John Caldigate is an unusual Victorian novel because it shows a rather weak-willed young man as a hero. John starts off as an easily-led spendthrift who is sent out to the colonies almost in disgrace. He flirts with a young woman on board ship, makes her promises, lives with her unmarried & then tires of her. He works hard & is good to Dick Shand when he goes off the rails but returns to England with his fortune. He only offers to refund some of the money paid by Crinkett & Smith when he fears a scandal. The fact that he pays them the money tells against him at his trial although his motive, in the end, was honourable. There is genuine doubt as to whether or not he has married Mrs Smith because he has been such a slippery character.
The unravelling of the evidence against Caldigate by a Post Office worker called Bagwax (one of Trollope’s silliest names, along with his colleague, Mr Curlydown) makes good use of Trollope’s own expertise as a Post Office employee. Unfortunately Bagwax is fond of explaining his theories in minute detail & this part of the narrative drags a little. Our heroine, Hester Bolton, is also a wishy washy character, a very conventional heroine. She does have her moment of glory when she sits in the hall of her parents house for several days, refusing to move when they lock her in to prevent her living with a man who they believe has tricked her into a bigamous marriage.

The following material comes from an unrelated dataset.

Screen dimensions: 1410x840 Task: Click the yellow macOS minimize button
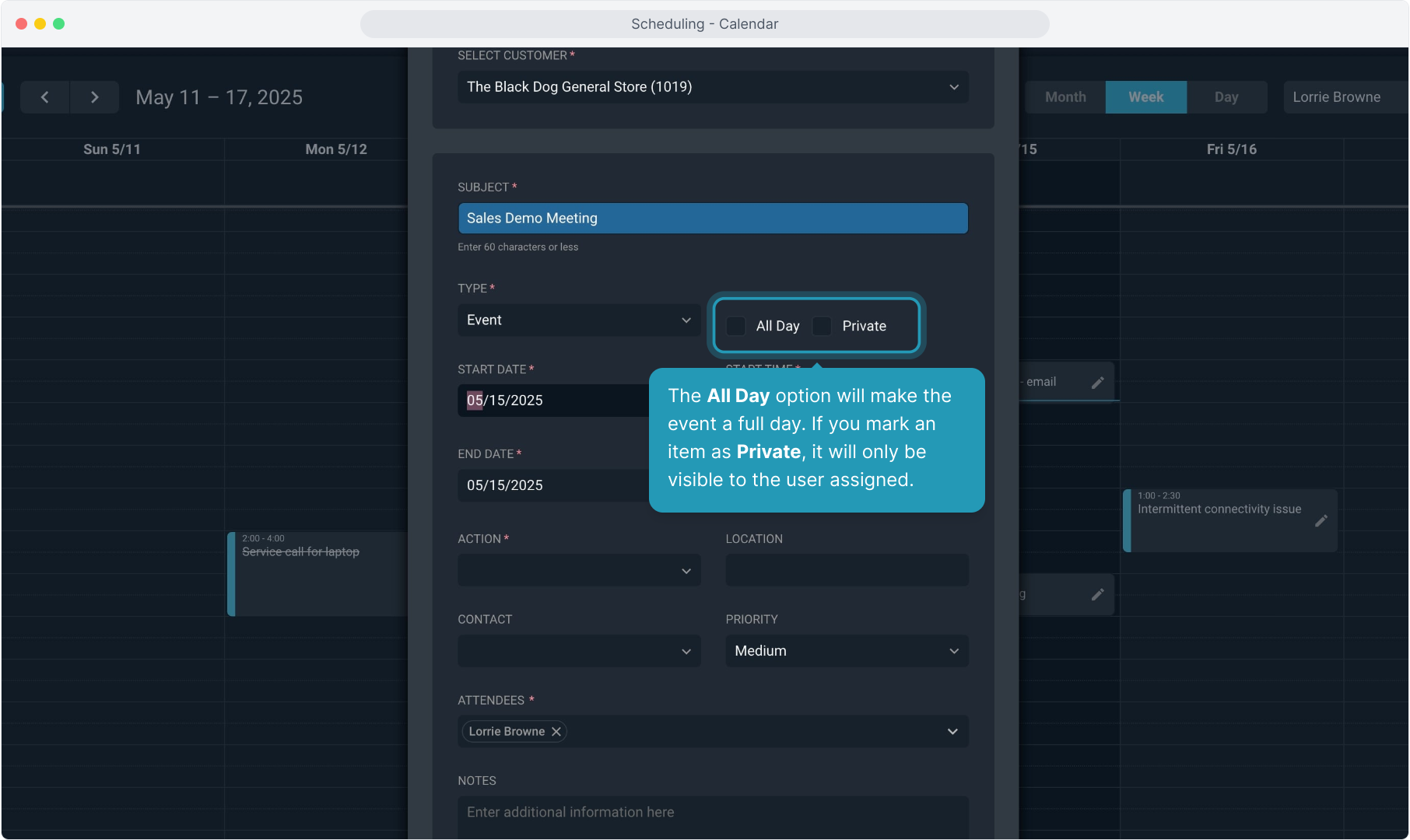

Hester’s mother is a wonderful character, her religious convictions so strong that I wondered why she married at all. Maybe her religious leanings came on after her marriage? She doesn’t approve of John even before the bigamy allegation & does everything she can to prevent the marriage. When she’s overruled by her husband & her stepsons, she almost seems glad to be vindicated, even though it means her daughter’s ruin. On the whole, though, this was a great story with enough ambiguity in the storytelling & in the character of John Caldigate to make the trial & its aftermath very suspenseful.